Inverter help!

mikecontessa26

Well-Known Member
Joined
23 Jul 2008
Messages
248
Visit site
Hi, i've got a problem with inverters, i'm now on my second one in 2 weeks, i bought a new inverter in Brindisi Italy but am now in Croatia and the thing has decided to give up. The red error light flashes, I know it has enough power and the power is not too high so not sure why it's not working. It makes a strange relay clicking noise and draws a lot of current in burts as I see my battery voltage fluctuate or cabin lightin flashing.

Anyone got any ideas? I'm not sure where id get a new one in Croatia but am reluctant to do so anyway in case I blow another.

Thanks

Mike
 
Ok - quick questions ...

What make/model/power of inverter
How is it wired into the boats system - length & size of 12v cable run
What are you trying to run on it (+ it's power requirements if known)

The Red Light error generally means it's overloaded - ie it cannot support that level of power - strange clicking noise sounds more like the laptop powerpacks - probably the same tech - battery voltage fluctuate or cabin light flashing sounds odd - you're not trying to run a battery charger are you :o :p
 
response

Hi, the DC cable is minimal, the manufacturers supplied cable less than 1m in length. I'm not trying to run it under any load ust turning it on gives the error light and the clicking is definately from the inverter. Sounds broken! No battery charger or engine running, even with engine it doesn't work. Have tried it on the engine battery and same problem.

Thanks
 
Hi, the DC cable is minimal, the manufacturers supplied cable less than 1m in length. I'm not trying to run it under any load ust turning it on gives the error light and the clicking is definately from the inverter. Sounds broken! No battery charger or engine running, even with engine it doesn't work. Have tried it on the engine battery and same problem.

Thanks
It sounds broken ... if it was just one that acted like this then I'd say it was a bust unit for definate - but two - whilst it could still be bust unit it still smacks of something else wrong ...
I would change the DC cables and wire directly to the battery (ideally should be fused, but if it is temporary and you can remove the cable quickly then it won't matter) with short cable run.
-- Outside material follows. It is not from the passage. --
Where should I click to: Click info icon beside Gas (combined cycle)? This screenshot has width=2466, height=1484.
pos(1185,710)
Then test with a desk lamp or something low power, but runs on mains voltage.

But, on reflection - if it's giving you DC power fluctuations as well and you're sure there's nothing wrong with the DC lead - then I'd say ditch it ... it's knackered ...
 
Thanks for your quick response fireball, as I thought it's broken, 70 euros down the pan!

Now I need to find a new one in Croatia :-(

Thanks again
 
The spec for the 600W inverter includes the following words

With the new Soft-Start technology used by the latest generation inverter, the inverter circuit inside before providing output voltage control makes the load connected to it, and only in case the power required and the type of load is appropriate is enabled the output to 220V AC
This check takes about 10 seconds, after which the output voltage is made to increase according to a chart ramp from 0V to 220V quickly, so that current ideas are avoided which could cause damage to the drive and disturbances of nature electric line.
Soft-Start technology is indispensable in case of use of inductive loads (refrigerators, power tools or electric motors in general) which at the moment require a high starting current
.

I wonder if the problem is to do with this soft start technology? Before you bin it, it might be worth a couple more tests.

Firstly, try it with a small AC load (a 240V table lamp say) connected before you connect the inverter.

If you get the same symptoms, then measure the voltage on the DC supply leads. If it drops below 10.5V then the inverter will drop out (and it would indicate a ropey 12V battery!).

Clutching at straws maybe, but the chances of having 2 defective units in 2 weeks go way beyond plain bad luck.